Distances vs. Brightness
One of the more annoying claims in the book was Arp stating that the redshift-distance relationship implies a strict redshift-apparent magnitude relationship (pg 153-154). This is only strictly true when the objects in question are reasonably 'standard candles' (Hyperphysics). As a population, galaxies can range in brightness over several magnitudes which can create significant spread in the result. Below is a plot from one of my model universes with just a few galaxies. The model has a gaussian distribution of galaxies in absolute magnitude with a half-width of 1.2 magnitudes. What kind of correlation can you see? I've plotted more galaxies in this sample than Arp does in his book.
With small numbers of data points, sampled over a short range, it is easy to make the correlation undetectable. In Figure 6-14, Arp plots a handful of galaxies over a very narrow range of redshift, making the plot look almost random. Arp says that such a broad range of brightness for galaxies (4 magnitudes, or a factor of 40) is unrealistic. However, an even broader magnitude range exists for stars, a factor of about 10^10 =10^(0.4*25) or 25 magnitudes!
What makes galaxies exempt from a broad range of brightness? Is Arp just dismissing this possibility because of the problem it creates for his particular interpretation of the data?
"He is intelligent, but not experienced. His pattern indicates two-dimensional thinking" -- Capt. Spock, ST: TWOKI had this suspicion some years ago when I was reading Arp's papers individually, but seeing Arp's arguments in his book, while exploring the papers, reinforced my suspicions.
I can find none of Arp's probablility calculations that treat the sky as a 3-dimensional volume with the viewer's proper perspective.
Most of Arp's arguments treat the universe as if it were a 2-dimensional spherical surface centered on the Earth. His probability calculations are strictly for random points scattered on a 2-dimensional sphere. This error is intimately related to the error pointed out by Noerdlinger in paper mentioned above and which I will cover more in a future post.

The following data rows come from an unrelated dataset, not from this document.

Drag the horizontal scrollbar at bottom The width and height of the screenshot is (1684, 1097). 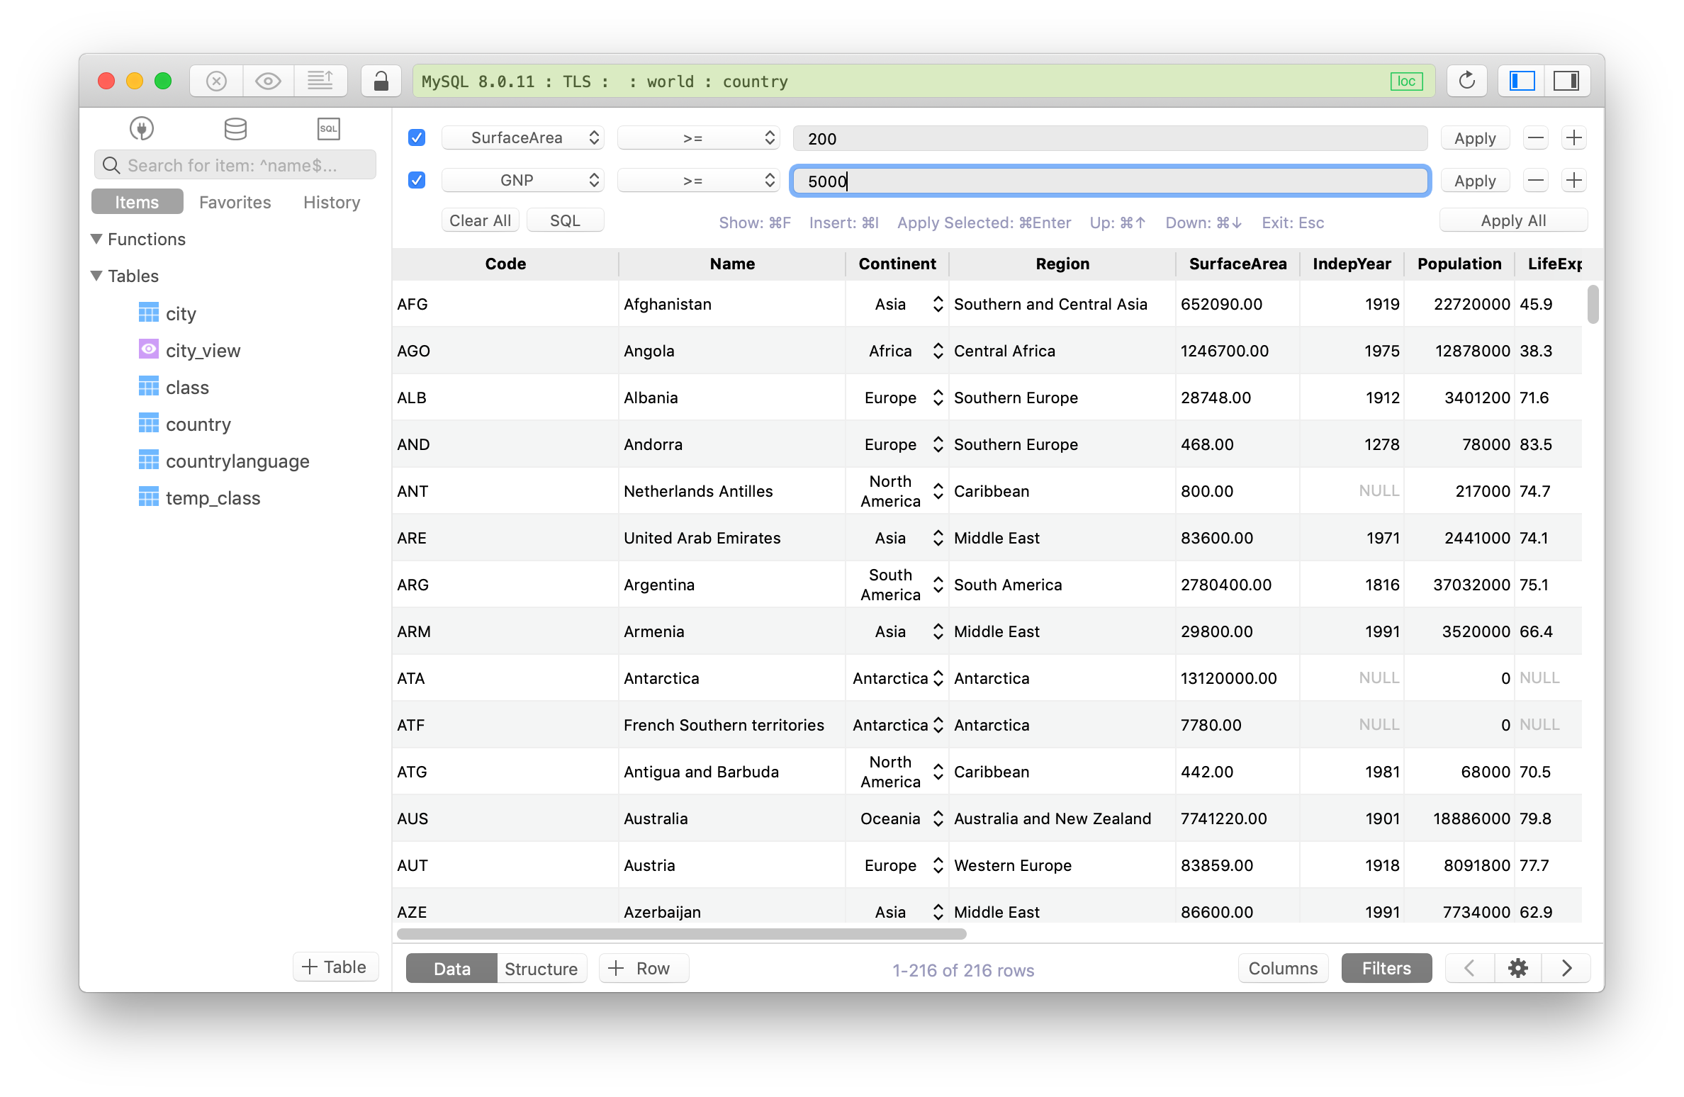(675, 935)
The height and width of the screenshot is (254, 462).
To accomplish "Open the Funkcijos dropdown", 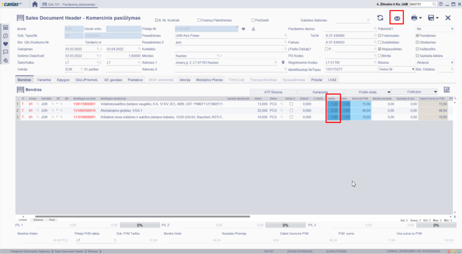I will (414, 91).
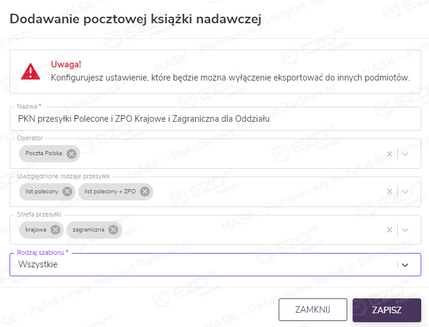Expand the Operator dropdown list
Viewport: 429px width, 327px height.
(406, 153)
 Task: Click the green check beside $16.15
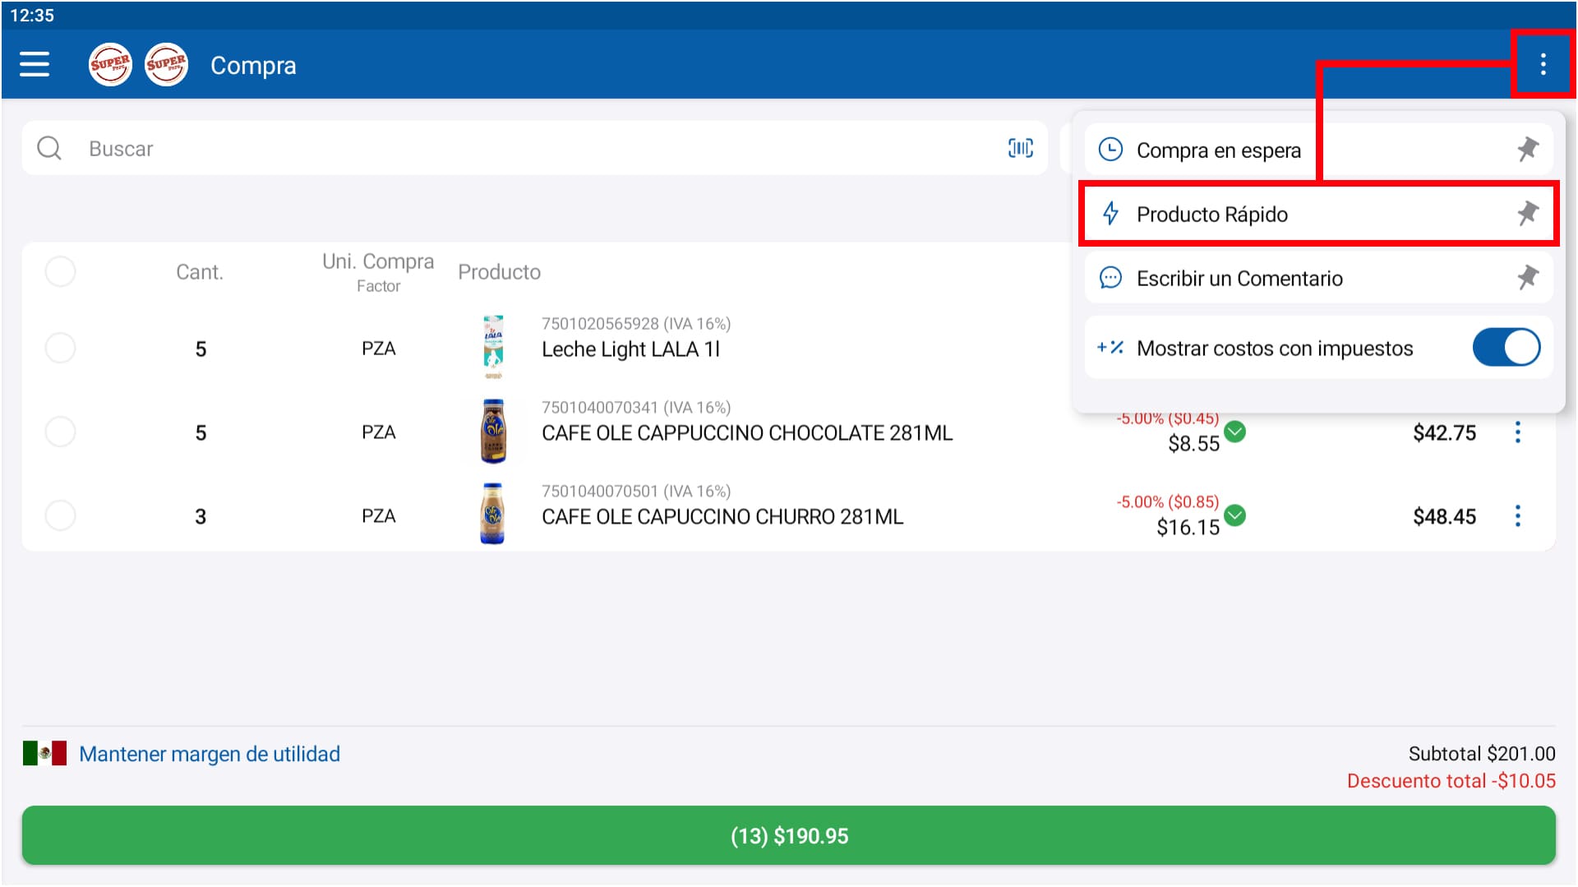(x=1234, y=515)
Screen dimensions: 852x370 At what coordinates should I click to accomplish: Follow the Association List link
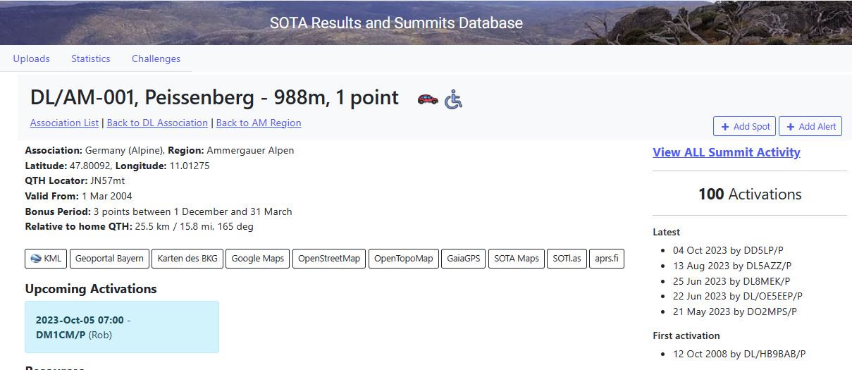coord(64,123)
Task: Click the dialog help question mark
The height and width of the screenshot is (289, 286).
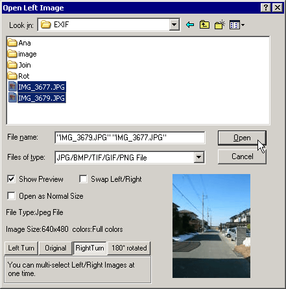Action: click(x=266, y=8)
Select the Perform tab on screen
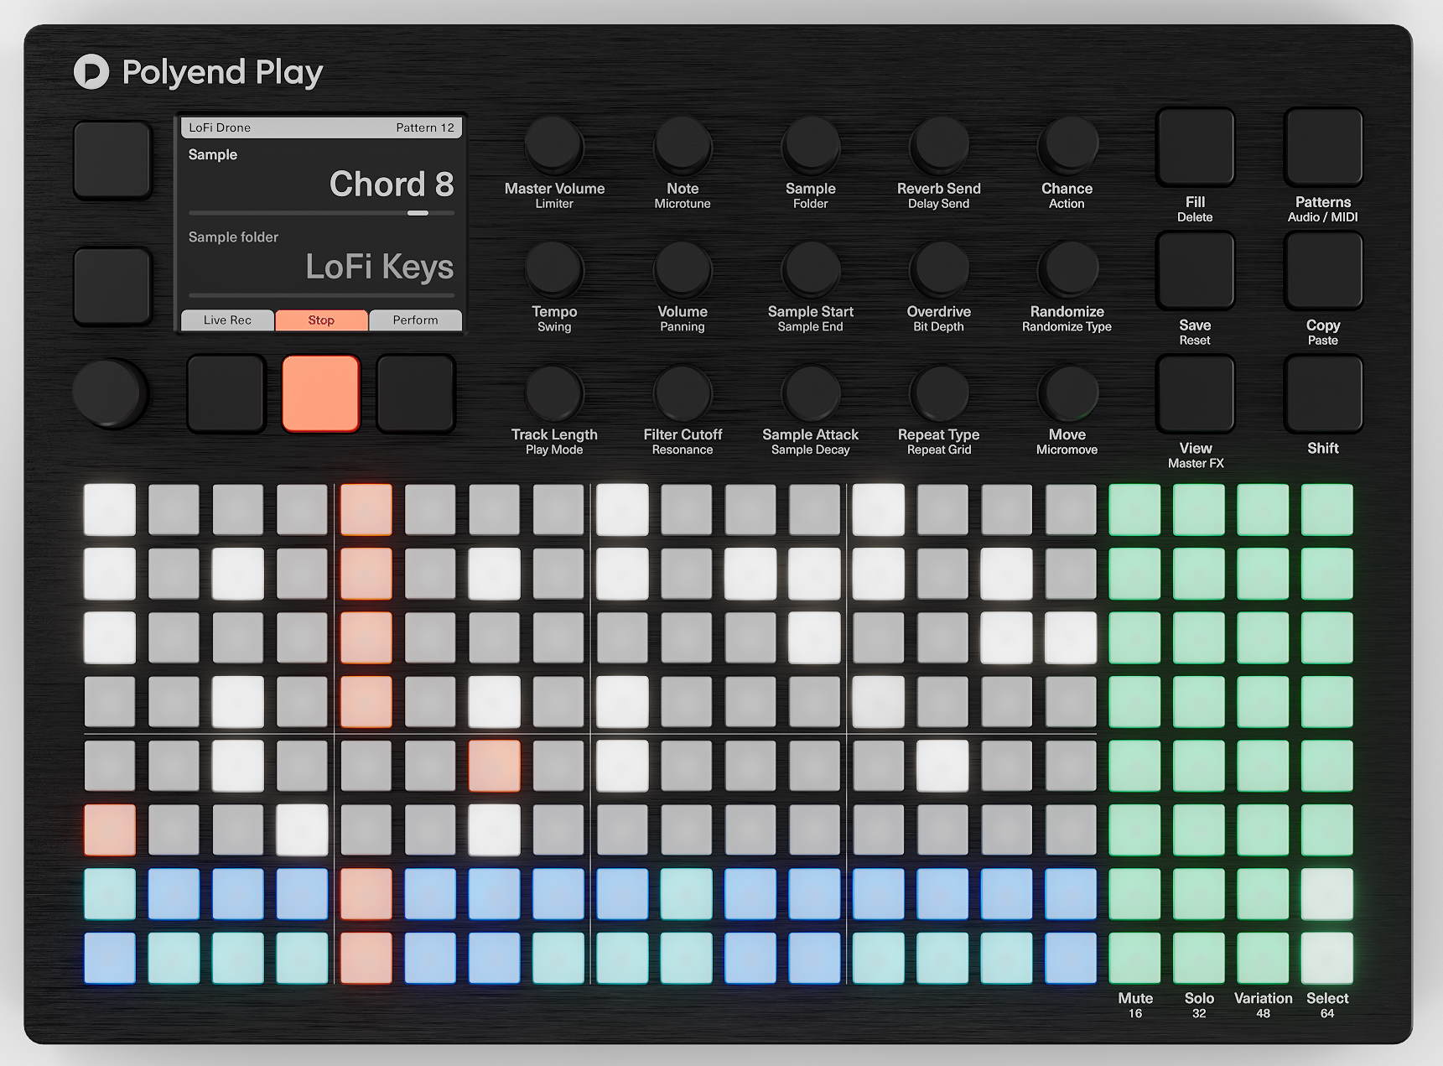Viewport: 1443px width, 1066px height. coord(415,320)
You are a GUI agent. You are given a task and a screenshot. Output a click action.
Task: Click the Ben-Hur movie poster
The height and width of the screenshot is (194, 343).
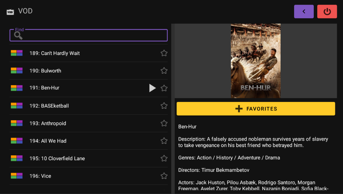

When Arp tries to argue for redshift 'quantization', he treats the sky as 1-dimensional, but this time in redshift space. This is a problem with many advocates of redshift-quantization. These researchers who simply run a histogram of number of galaxies as a function of redshift (actually a 3-d dataset) through a simple 1-dimensional Fast Fourier Transform. This is not a true 3-D power spectrum. If the quantization were real, why do the power spectra of individual separate catalogs peak at different frequencies? (see Quantized Redshifts. VII. Common Power Spectral Density "Bloopers")
If you keep these three dimensions separate, all kinds of strangeness can be found. Yet, a consistent picture emerges when redshift is proxy for third dimension and you treat space as a full 3-D structure.
I've been assembling this writeup for a number of months now and it just seems to keep getting longer. I'll have more about Arp's book, and his cosmological & quasar model, in part II.